Task objective — Extract each line below that contains the string "icon". Treat uppercase and lowercase letters as different.

─── Input for this task

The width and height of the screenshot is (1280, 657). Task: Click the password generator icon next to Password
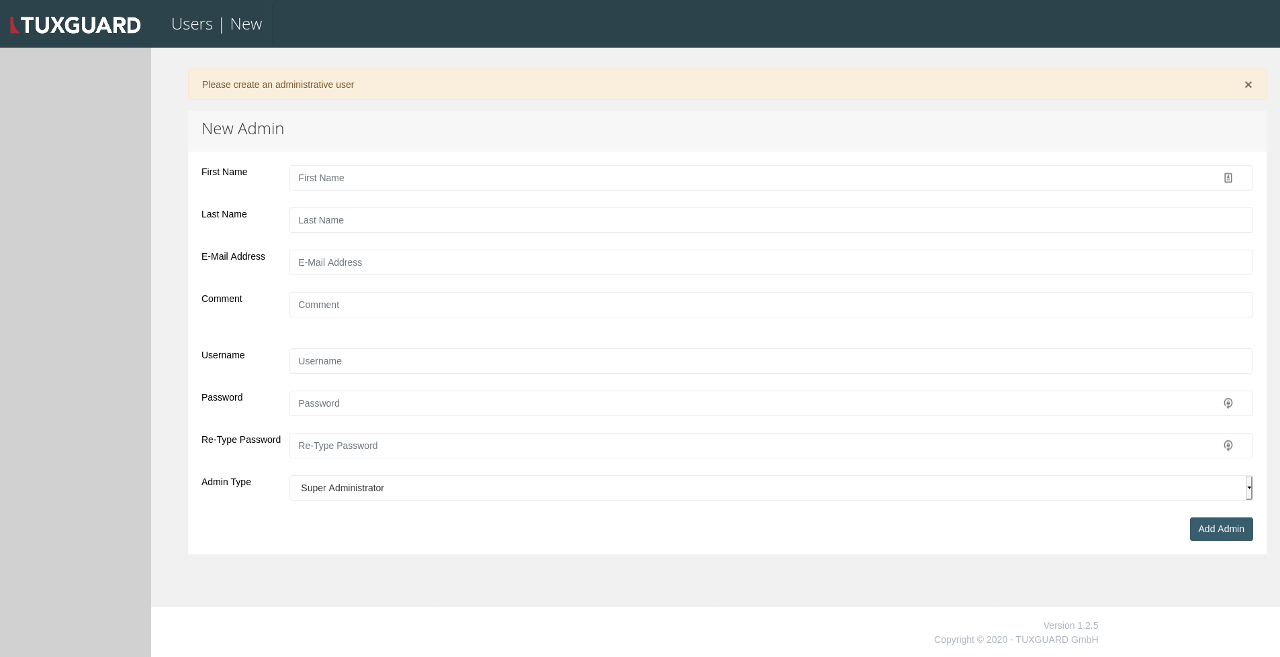pyautogui.click(x=1228, y=403)
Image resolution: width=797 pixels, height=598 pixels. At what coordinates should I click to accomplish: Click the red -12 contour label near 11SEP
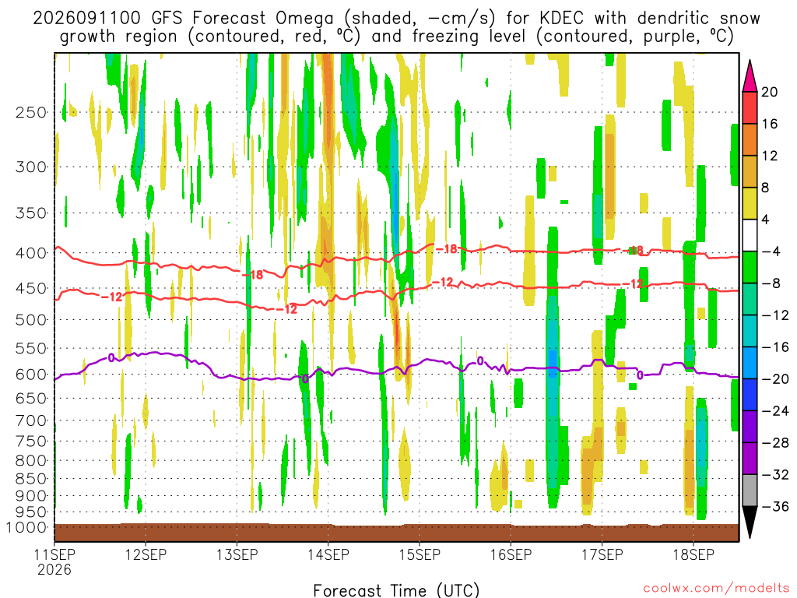point(112,297)
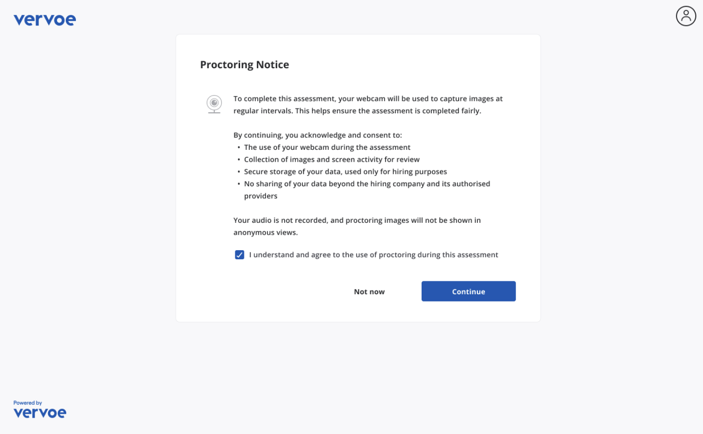Click the Vervoe logo in the header

point(45,20)
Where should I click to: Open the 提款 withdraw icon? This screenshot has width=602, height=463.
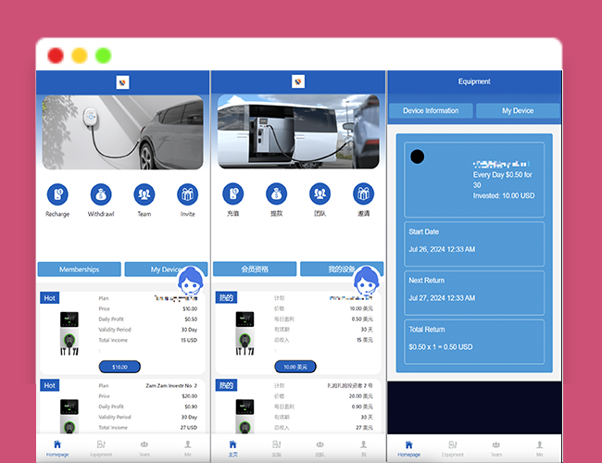[276, 194]
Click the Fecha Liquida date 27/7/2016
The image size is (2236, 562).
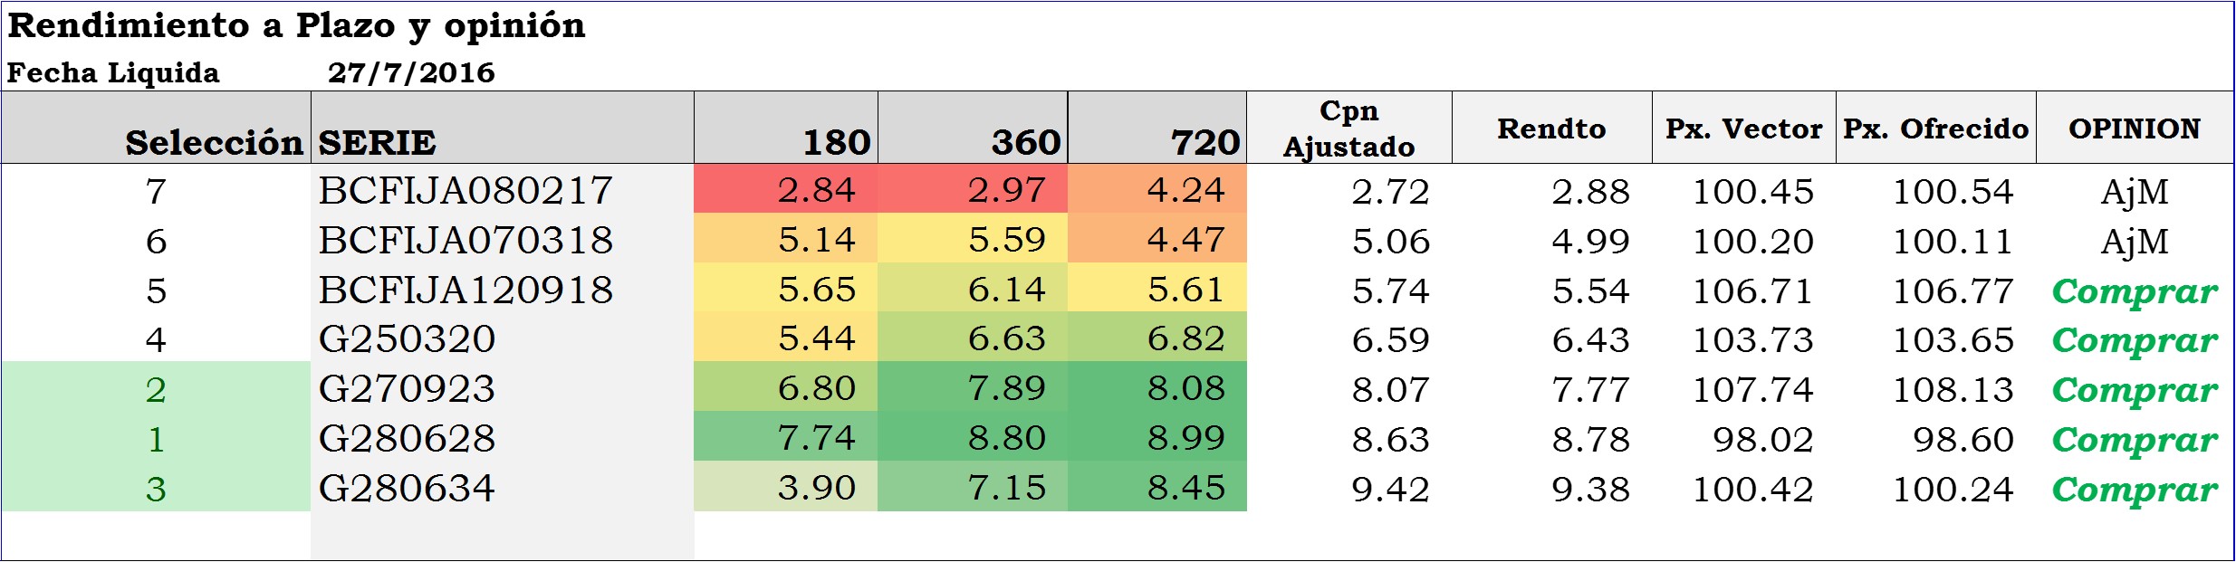[411, 72]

──────

Response to the task —
The width and height of the screenshot is (1280, 657). Task: Click the password generator icon next to Password
Where should I click to: Open the 提款 withdraw icon? This screenshot has width=602, height=463.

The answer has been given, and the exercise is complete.